_Aim_
Write out every one of the lines below verbatim, keeping their order, spelling, and punctuation unchanged.
__________
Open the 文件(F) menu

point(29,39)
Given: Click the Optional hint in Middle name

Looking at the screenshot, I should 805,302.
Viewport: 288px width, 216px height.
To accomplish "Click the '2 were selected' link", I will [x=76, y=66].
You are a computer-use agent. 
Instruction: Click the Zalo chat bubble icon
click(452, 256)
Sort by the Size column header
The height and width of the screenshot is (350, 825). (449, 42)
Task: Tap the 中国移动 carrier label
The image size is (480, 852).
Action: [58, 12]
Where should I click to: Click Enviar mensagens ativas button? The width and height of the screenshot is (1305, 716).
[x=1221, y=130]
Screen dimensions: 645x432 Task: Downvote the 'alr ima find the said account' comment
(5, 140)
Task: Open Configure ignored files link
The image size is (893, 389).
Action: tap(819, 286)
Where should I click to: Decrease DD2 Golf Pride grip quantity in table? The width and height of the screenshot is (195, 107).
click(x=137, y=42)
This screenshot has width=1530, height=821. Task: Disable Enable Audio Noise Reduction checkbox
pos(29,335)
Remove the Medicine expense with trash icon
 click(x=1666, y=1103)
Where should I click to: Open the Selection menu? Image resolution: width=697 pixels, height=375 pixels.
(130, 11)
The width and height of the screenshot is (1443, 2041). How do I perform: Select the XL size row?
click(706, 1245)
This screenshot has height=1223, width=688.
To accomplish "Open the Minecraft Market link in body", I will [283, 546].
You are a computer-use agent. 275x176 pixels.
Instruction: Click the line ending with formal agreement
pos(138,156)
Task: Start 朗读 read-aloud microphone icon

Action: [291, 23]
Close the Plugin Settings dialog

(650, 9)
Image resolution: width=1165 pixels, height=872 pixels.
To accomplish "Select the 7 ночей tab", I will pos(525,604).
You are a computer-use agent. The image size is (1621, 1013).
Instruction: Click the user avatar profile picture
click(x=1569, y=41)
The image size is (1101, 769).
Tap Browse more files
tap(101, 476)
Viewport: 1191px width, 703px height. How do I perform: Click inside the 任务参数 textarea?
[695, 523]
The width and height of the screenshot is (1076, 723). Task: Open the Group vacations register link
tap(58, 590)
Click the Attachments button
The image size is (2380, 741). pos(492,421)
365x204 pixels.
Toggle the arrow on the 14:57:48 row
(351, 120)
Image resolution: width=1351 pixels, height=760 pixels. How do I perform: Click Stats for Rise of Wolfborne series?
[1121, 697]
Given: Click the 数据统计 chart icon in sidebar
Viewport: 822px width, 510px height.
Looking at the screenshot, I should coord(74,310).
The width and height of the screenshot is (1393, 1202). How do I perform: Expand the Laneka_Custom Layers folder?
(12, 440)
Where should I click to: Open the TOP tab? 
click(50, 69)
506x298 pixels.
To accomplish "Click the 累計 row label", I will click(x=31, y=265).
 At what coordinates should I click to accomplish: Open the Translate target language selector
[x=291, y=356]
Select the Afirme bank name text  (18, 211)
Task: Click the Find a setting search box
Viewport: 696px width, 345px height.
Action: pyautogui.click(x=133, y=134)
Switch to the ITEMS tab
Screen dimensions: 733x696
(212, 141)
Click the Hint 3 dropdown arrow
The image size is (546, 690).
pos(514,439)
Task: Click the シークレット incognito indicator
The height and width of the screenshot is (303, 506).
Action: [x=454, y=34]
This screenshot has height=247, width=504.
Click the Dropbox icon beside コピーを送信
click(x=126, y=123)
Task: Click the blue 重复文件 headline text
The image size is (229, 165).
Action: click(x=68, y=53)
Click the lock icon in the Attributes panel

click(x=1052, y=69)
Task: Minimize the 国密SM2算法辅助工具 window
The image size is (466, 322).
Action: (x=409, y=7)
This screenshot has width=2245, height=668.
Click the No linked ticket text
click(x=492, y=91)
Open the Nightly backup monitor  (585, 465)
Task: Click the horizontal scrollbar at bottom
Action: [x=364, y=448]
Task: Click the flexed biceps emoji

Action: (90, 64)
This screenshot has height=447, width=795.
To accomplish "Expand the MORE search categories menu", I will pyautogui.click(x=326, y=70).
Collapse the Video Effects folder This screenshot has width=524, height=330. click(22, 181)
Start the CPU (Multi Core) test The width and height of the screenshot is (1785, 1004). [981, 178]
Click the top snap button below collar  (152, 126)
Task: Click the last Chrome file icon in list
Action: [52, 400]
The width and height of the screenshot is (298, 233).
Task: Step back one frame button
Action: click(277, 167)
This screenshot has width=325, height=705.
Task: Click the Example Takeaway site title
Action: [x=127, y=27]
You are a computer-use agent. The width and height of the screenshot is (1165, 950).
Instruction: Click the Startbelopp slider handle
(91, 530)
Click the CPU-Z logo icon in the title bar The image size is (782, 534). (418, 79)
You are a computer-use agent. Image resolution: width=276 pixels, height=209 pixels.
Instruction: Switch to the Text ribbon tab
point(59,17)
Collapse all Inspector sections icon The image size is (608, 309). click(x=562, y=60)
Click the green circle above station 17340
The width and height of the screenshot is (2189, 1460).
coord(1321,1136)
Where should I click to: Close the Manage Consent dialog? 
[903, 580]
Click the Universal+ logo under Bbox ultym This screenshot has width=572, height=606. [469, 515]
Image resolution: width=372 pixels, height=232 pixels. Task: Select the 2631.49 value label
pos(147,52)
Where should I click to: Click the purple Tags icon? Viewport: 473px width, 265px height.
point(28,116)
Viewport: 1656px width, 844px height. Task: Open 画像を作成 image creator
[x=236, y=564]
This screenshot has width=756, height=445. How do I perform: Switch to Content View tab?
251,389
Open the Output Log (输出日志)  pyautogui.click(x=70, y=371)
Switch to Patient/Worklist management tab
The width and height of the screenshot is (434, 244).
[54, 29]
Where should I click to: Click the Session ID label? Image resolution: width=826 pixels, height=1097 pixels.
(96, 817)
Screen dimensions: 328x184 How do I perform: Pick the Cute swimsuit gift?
__________
_Solved problem_
Open the 文件(F) menu

point(29,39)
Given: Click the Optional hint in Middle name

Looking at the screenshot, I should 805,302.
Viewport: 288px width, 216px height.
To accomplish "Click the '2 were selected' link", I will [x=76, y=66].
You are a computer-use agent. 
Instruction: Click the Zalo chat bubble icon
click(452, 256)
Sort by the Size column header
The height and width of the screenshot is (350, 825). (449, 42)
Task: Tap the 中国移动 carrier label
The image size is (480, 852).
Action: [58, 12]
Where should I click to: Click Enviar mensagens ativas button? The width and height of the screenshot is (1305, 716).
[x=1221, y=130]
Screen dimensions: 645x432 Task: Downvote the 'alr ima find the said account' comment
(5, 140)
Task: Open Configure ignored files link
The image size is (893, 389).
Action: tap(819, 286)
Where should I click to: Decrease DD2 Golf Pride grip quantity in table? The width and height of the screenshot is (195, 107).
click(x=137, y=42)
This screenshot has width=1530, height=821. Task: Disable Enable Audio Noise Reduction checkbox
pos(29,335)
Remove the Medicine expense with trash icon
 click(x=1666, y=1103)
Where should I click to: Open the Selection menu? Image resolution: width=697 pixels, height=375 pixels.
(130, 11)
The width and height of the screenshot is (1443, 2041). How do I perform: Select the XL size row?
click(706, 1245)
This screenshot has height=1223, width=688.
To accomplish "Open the Minecraft Market link in body", I will [283, 546].
You are a computer-use agent. 275x176 pixels.
Instruction: Click the line ending with formal agreement
pos(138,156)
Task: Start 朗读 read-aloud microphone icon

Action: [291, 23]
Close the Plugin Settings dialog

(650, 9)
Image resolution: width=1165 pixels, height=872 pixels.
To accomplish "Select the 7 ночей tab", I will pos(525,604).
You are a computer-use agent. The image size is (1621, 1013).
Instruction: Click the user avatar profile picture
click(x=1569, y=41)
The image size is (1101, 769).
Tap Browse more files
tap(101, 476)
Viewport: 1191px width, 703px height. How do I perform: Click inside the 任务参数 textarea?
[695, 523]
The width and height of the screenshot is (1076, 723). Task: Open the Group vacations register link
tap(58, 590)
Click the Attachments button
The image size is (2380, 741). pos(492,421)
365x204 pixels.
Toggle the arrow on the 14:57:48 row
(351, 120)
Image resolution: width=1351 pixels, height=760 pixels. How do I perform: Click Stats for Rise of Wolfborne series?
[1121, 697]
Given: Click the 数据统计 chart icon in sidebar
Viewport: 822px width, 510px height.
Looking at the screenshot, I should coord(74,310).
The width and height of the screenshot is (1393, 1202). How do I perform: Expand the Laneka_Custom Layers folder?
(12, 440)
Where should I click to: Open the TOP tab? 
click(50, 69)
506x298 pixels.
To accomplish "Click the 累計 row label", I will click(x=31, y=265).
 At what coordinates should I click to accomplish: Open the Translate target language selector
[x=291, y=356]
Select the Afirme bank name text  (18, 211)
Task: Click the Find a setting search box
Viewport: 696px width, 345px height.
Action: pyautogui.click(x=133, y=134)
Switch to the ITEMS tab
Screen dimensions: 733x696
(212, 141)
Click the Hint 3 dropdown arrow
The image size is (546, 690).
pos(514,439)
Task: Click the シークレット incognito indicator
The height and width of the screenshot is (303, 506).
Action: [x=454, y=34]
This screenshot has height=247, width=504.
Click the Dropbox icon beside コピーを送信
click(x=126, y=123)
Task: Click the blue 重复文件 headline text
The image size is (229, 165).
Action: click(x=68, y=53)
Click the lock icon in the Attributes panel

click(x=1052, y=69)
Task: Minimize the 国密SM2算法辅助工具 window
The image size is (466, 322).
Action: (x=409, y=7)
This screenshot has width=2245, height=668.
Click the No linked ticket text
click(x=492, y=91)
Open the Nightly backup monitor  (585, 465)
Task: Click the horizontal scrollbar at bottom
Action: [x=364, y=448]
Task: Click the flexed biceps emoji

Action: (90, 64)
This screenshot has height=447, width=795.
To accomplish "Expand the MORE search categories menu", I will pyautogui.click(x=326, y=70).
Collapse the Video Effects folder This screenshot has width=524, height=330. click(22, 181)
Start the CPU (Multi Core) test The width and height of the screenshot is (1785, 1004). [981, 178]
Click the top snap button below collar  (152, 126)
Task: Click the last Chrome file icon in list
Action: [52, 400]
The width and height of the screenshot is (298, 233).
Task: Step back one frame button
Action: click(277, 167)
This screenshot has width=325, height=705.
Task: Click the Example Takeaway site title
Action: [x=127, y=27]
You are a computer-use agent. The width and height of the screenshot is (1165, 950).
Instruction: Click the Startbelopp slider handle
(91, 530)
Click the CPU-Z logo icon in the title bar The image size is (782, 534). (418, 79)
You are a computer-use agent. Image resolution: width=276 pixels, height=209 pixels.
Instruction: Switch to the Text ribbon tab
point(59,17)
Collapse all Inspector sections icon The image size is (608, 309). click(x=562, y=60)
Click the green circle above station 17340
The width and height of the screenshot is (2189, 1460).
coord(1321,1136)
Where should I click to: Close the Manage Consent dialog? 
[903, 580]
Click the Universal+ logo under Bbox ultym This screenshot has width=572, height=606. [469, 515]
Image resolution: width=372 pixels, height=232 pixels. Task: Select the 2631.49 value label
pos(147,52)
Where should I click to: Click the purple Tags icon? Viewport: 473px width, 265px height.
point(28,116)
Viewport: 1656px width, 844px height. Task: Open 画像を作成 image creator
[x=236, y=564]
This screenshot has width=756, height=445. How do I perform: Switch to Content View tab?
251,389
Open the Output Log (输出日志)  pyautogui.click(x=70, y=371)
Switch to Patient/Worklist management tab
The width and height of the screenshot is (434, 244).
[54, 29]
Where should I click to: Click the Session ID label? Image resolution: width=826 pixels, height=1097 pixels.
(96, 817)
Screen dimensions: 328x184 How do I perform: Pick the Cute swimsuit gift?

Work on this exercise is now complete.